WARNING!!!! If using non-factory elements it is EXTREMELY important that you pay attention to closely matching the wattage of the existing elements. Putting in lower wattage elements will result in slower warm up times for the oven, and putting in higher wattage elements could be an EXTREMELY DANGEROUS FIRE HAZARD because the element would burn hotter than the stove was designed for and could potentially cause a fire due to this, OR it could cause a fire due to overloading and heating up or burning the supply wiring inside the stove because it wasn't rated to supply that high a wattage/current. WARNING!!!!

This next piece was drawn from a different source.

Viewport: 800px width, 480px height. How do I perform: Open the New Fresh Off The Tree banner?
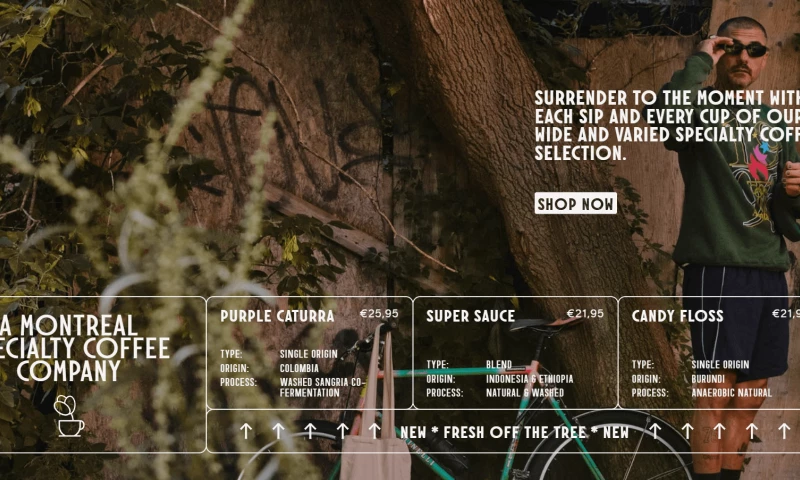pyautogui.click(x=514, y=432)
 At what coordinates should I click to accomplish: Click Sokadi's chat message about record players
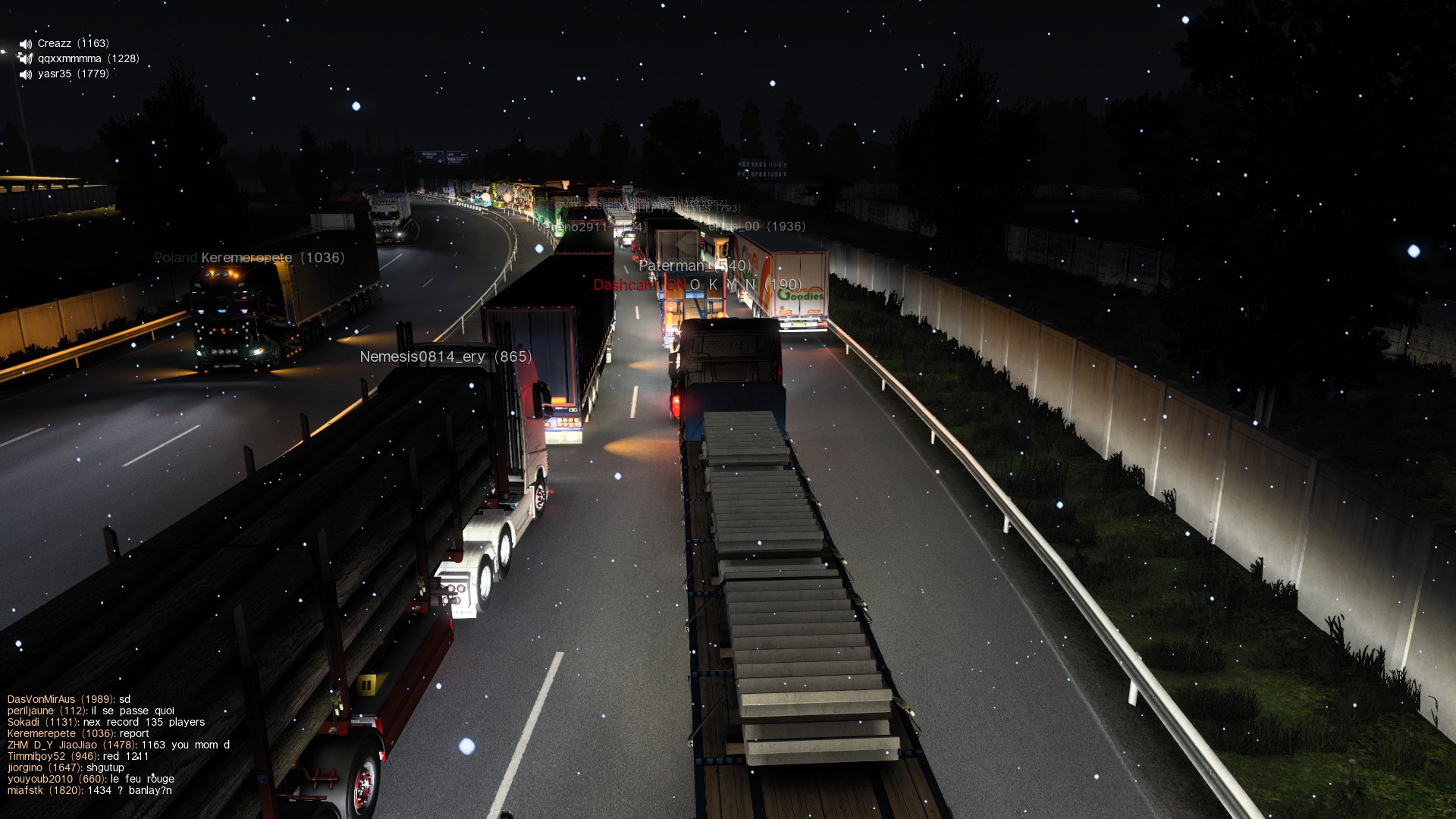click(106, 722)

I realize that this kind of mix-and-match parts finding is not something that a person without some good DIY skills and experience would be able to do. However, competent professional repair people can and do use quality generic replacement parts all the time for out-of-warranty repairs -- they just make sure that the manufacturer is known for their quality and the wattage is an exact or very close match, and thus maintain the engineering and safety integrity of the stove.

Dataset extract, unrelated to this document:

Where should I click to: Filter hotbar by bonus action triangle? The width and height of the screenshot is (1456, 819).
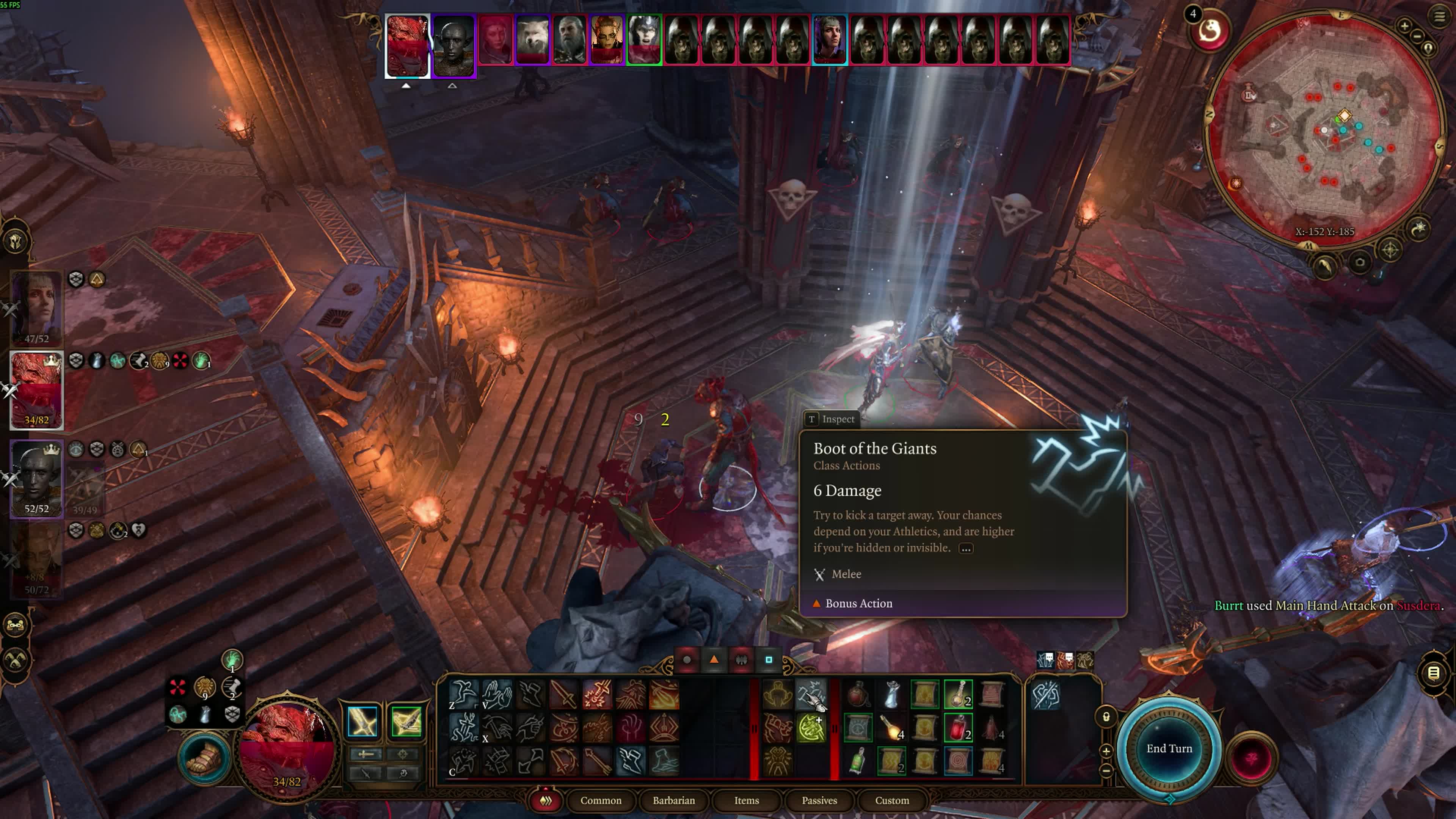714,660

3. Regarding getting factory replacement parts for these La Germania branded stoves:
While the parts can be ordered directly from Italy, I was quoted more than $100 just for shipping to get the parts I wanted shipped direct from Bertazzoni in Italy. Because La Germania and its parent company Bertazzoni produced very similar products, a great many of the parts were shared. Because of this, a Bertazzoni U.S. parts distributor like Reliable Parts will be able to supply many of the wearing parts (elements, burner caps, hinges, door seals, etc.) from their existing Bertazzoni stock. They would just need to contact their Bertazzoni representative and ask for the cross-matching part numbers between the two related companies when the part numbers differ. The U.S. parts distributors order a lot of parts at a time, possibly by the container load, which drastically reduces the cost of shipping for each individual part. So, if you aren't the experienced DIY type person that can work with matching and using domestic replacement parts, or just want to stay with the original factory parts -- attempting to get replacement parts through a U.S. Bertazzoni parts distributor could save you a lot of money (and time). I know this to be true because I researched getting the parts through Reliable Parts prior to discovering I could find and use domestic replacements.

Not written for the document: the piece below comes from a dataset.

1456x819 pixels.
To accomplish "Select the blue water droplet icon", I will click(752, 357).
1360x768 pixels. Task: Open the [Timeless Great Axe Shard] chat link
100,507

4. The oven light bulbs for these stoves are hard to find, and expensive in the U.S. because of their shape and voltage. I was quoted between 8 to 10 dollars per bulb (not including shipping). However, if you do a search on a site like Ebay, you can find these bulbs for a lot less, even when considering the shipping cost. If you can wait for 2-3 weeks you can get a pair of these bulbs for about $2.50 from China or Hong Kong, including shipping. If you want to order from the UK to get quicker shipping, you can find them for about $8 for 2 including shipping. Just do a search for "25W 220V oven E14" or "25W 220V 300C E14" and you'll find them. Make sure they are high temperature rated (300 degrees Centigrade.) You can find them on Amazon as well, but I only saw Chinese suppliers listed (a 3-4 week shipping time usually indicates a Chinese seller).
Posted on Nov 09, 2009
If you go any hardware store (Lowe's, Home Depot) they have universal knob replacement kits. Take your old knob with you and ask for help from someone who looks like they know something (the old guy). Its so much cheaper this way, exact replacement knobs can run $20 or more each. Good luck!!